- _TASK INSTRUCTIONS_
What is needed is a verbatim copy of all the records.

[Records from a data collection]
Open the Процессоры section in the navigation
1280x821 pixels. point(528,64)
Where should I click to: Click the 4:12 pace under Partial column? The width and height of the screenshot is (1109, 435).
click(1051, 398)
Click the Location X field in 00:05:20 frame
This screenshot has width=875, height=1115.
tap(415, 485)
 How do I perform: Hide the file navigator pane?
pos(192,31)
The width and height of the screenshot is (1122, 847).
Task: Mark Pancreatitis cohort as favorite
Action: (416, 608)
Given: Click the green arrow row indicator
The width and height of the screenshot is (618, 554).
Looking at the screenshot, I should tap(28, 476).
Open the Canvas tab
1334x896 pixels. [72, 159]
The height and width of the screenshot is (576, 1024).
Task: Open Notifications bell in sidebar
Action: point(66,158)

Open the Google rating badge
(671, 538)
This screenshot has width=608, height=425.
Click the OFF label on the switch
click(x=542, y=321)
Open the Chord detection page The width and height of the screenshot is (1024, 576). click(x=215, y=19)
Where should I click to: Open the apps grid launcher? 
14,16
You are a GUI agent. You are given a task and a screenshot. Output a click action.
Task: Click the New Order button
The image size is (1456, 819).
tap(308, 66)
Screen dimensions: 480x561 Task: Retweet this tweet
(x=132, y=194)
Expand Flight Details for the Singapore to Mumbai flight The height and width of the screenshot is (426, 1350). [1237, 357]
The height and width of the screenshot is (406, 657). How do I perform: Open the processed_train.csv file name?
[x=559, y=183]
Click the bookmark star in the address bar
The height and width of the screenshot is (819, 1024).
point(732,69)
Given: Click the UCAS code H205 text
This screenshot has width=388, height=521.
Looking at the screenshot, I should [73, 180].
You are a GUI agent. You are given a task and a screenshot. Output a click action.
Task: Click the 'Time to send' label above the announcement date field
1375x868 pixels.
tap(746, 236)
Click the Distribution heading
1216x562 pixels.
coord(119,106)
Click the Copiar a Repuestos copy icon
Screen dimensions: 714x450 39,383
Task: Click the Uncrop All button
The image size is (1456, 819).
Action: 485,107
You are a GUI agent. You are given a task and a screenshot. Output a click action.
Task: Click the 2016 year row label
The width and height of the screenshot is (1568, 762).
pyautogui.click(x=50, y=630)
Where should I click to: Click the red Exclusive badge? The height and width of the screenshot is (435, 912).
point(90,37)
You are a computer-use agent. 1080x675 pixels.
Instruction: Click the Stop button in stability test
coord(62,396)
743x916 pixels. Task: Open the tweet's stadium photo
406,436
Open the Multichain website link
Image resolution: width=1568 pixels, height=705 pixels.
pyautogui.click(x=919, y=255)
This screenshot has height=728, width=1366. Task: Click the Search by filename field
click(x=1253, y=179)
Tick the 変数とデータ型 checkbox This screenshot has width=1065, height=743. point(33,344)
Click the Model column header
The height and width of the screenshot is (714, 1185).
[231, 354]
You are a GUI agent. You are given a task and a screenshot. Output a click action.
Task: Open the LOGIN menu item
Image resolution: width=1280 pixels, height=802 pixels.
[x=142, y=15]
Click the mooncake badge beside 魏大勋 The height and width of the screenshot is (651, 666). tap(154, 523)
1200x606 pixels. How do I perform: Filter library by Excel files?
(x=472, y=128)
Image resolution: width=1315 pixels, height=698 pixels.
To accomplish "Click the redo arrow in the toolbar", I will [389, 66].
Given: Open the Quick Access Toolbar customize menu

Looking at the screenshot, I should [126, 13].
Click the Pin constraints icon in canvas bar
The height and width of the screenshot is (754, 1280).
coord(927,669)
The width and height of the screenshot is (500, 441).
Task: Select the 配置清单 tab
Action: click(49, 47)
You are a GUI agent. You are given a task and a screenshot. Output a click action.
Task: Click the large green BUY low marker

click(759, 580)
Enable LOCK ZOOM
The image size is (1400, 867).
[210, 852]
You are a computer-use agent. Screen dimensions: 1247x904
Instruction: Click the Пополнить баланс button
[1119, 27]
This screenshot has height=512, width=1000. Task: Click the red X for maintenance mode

- _REPLY_
Open the Процессоры section in the navigation
1280x821 pixels. point(528,64)
Where should I click to: Click the 4:12 pace under Partial column? The width and height of the screenshot is (1109, 435).
click(1051, 398)
Click the Location X field in 00:05:20 frame
This screenshot has width=875, height=1115.
tap(415, 485)
 How do I perform: Hide the file navigator pane?
pos(192,31)
The width and height of the screenshot is (1122, 847).
Task: Mark Pancreatitis cohort as favorite
Action: (416, 608)
Given: Click the green arrow row indicator
The width and height of the screenshot is (618, 554).
Looking at the screenshot, I should tap(28, 476).
Open the Canvas tab
1334x896 pixels. [72, 159]
The height and width of the screenshot is (576, 1024).
Task: Open Notifications bell in sidebar
Action: point(66,158)

Open the Google rating badge
(671, 538)
This screenshot has width=608, height=425.
Click the OFF label on the switch
click(x=542, y=321)
Open the Chord detection page The width and height of the screenshot is (1024, 576). click(x=215, y=19)
Where should I click to: Open the apps grid launcher? 
14,16
You are a GUI agent. You are given a task and a screenshot. Output a click action.
Task: Click the New Order button
The image size is (1456, 819).
tap(308, 66)
Screen dimensions: 480x561 Task: Retweet this tweet
(x=132, y=194)
Expand Flight Details for the Singapore to Mumbai flight The height and width of the screenshot is (426, 1350). [1237, 357]
The height and width of the screenshot is (406, 657). How do I perform: Open the processed_train.csv file name?
[x=559, y=183]
Click the bookmark star in the address bar
The height and width of the screenshot is (819, 1024).
point(732,69)
Given: Click the UCAS code H205 text
This screenshot has width=388, height=521.
Looking at the screenshot, I should [73, 180].
You are a GUI agent. You are given a task and a screenshot. Output a click action.
Task: Click the 'Time to send' label above the announcement date field
1375x868 pixels.
tap(746, 236)
Click the Distribution heading
1216x562 pixels.
coord(119,106)
Click the Copiar a Repuestos copy icon
Screen dimensions: 714x450 39,383
Task: Click the Uncrop All button
The image size is (1456, 819).
Action: 485,107
You are a GUI agent. You are given a task and a screenshot. Output a click action.
Task: Click the 2016 year row label
The width and height of the screenshot is (1568, 762).
pyautogui.click(x=50, y=630)
Where should I click to: Click the red Exclusive badge? The height and width of the screenshot is (435, 912).
point(90,37)
You are a computer-use agent. 1080x675 pixels.
Instruction: Click the Stop button in stability test
coord(62,396)
743x916 pixels. Task: Open the tweet's stadium photo
406,436
Open the Multichain website link
Image resolution: width=1568 pixels, height=705 pixels.
pyautogui.click(x=919, y=255)
This screenshot has height=728, width=1366. Task: Click the Search by filename field
click(x=1253, y=179)
Tick the 変数とデータ型 checkbox This screenshot has width=1065, height=743. point(33,344)
Click the Model column header
The height and width of the screenshot is (714, 1185).
[231, 354]
You are a GUI agent. You are given a task and a screenshot. Output a click action.
Task: Open the LOGIN menu item
Image resolution: width=1280 pixels, height=802 pixels.
[x=142, y=15]
Click the mooncake badge beside 魏大勋 The height and width of the screenshot is (651, 666). tap(154, 523)
1200x606 pixels. How do I perform: Filter library by Excel files?
(x=472, y=128)
Image resolution: width=1315 pixels, height=698 pixels.
To accomplish "Click the redo arrow in the toolbar", I will [389, 66].
Given: Open the Quick Access Toolbar customize menu

Looking at the screenshot, I should [126, 13].
Click the Pin constraints icon in canvas bar
The height and width of the screenshot is (754, 1280).
coord(927,669)
The width and height of the screenshot is (500, 441).
Task: Select the 配置清单 tab
Action: click(49, 47)
You are a GUI agent. You are given a task and a screenshot. Output a click action.
Task: Click the large green BUY low marker

click(759, 580)
Enable LOCK ZOOM
The image size is (1400, 867).
[210, 852]
You are a computer-use agent. Screen dimensions: 1247x904
Instruction: Click the Пополнить баланс button
[1119, 27]
This screenshot has height=512, width=1000. Task: Click the red X for maintenance mode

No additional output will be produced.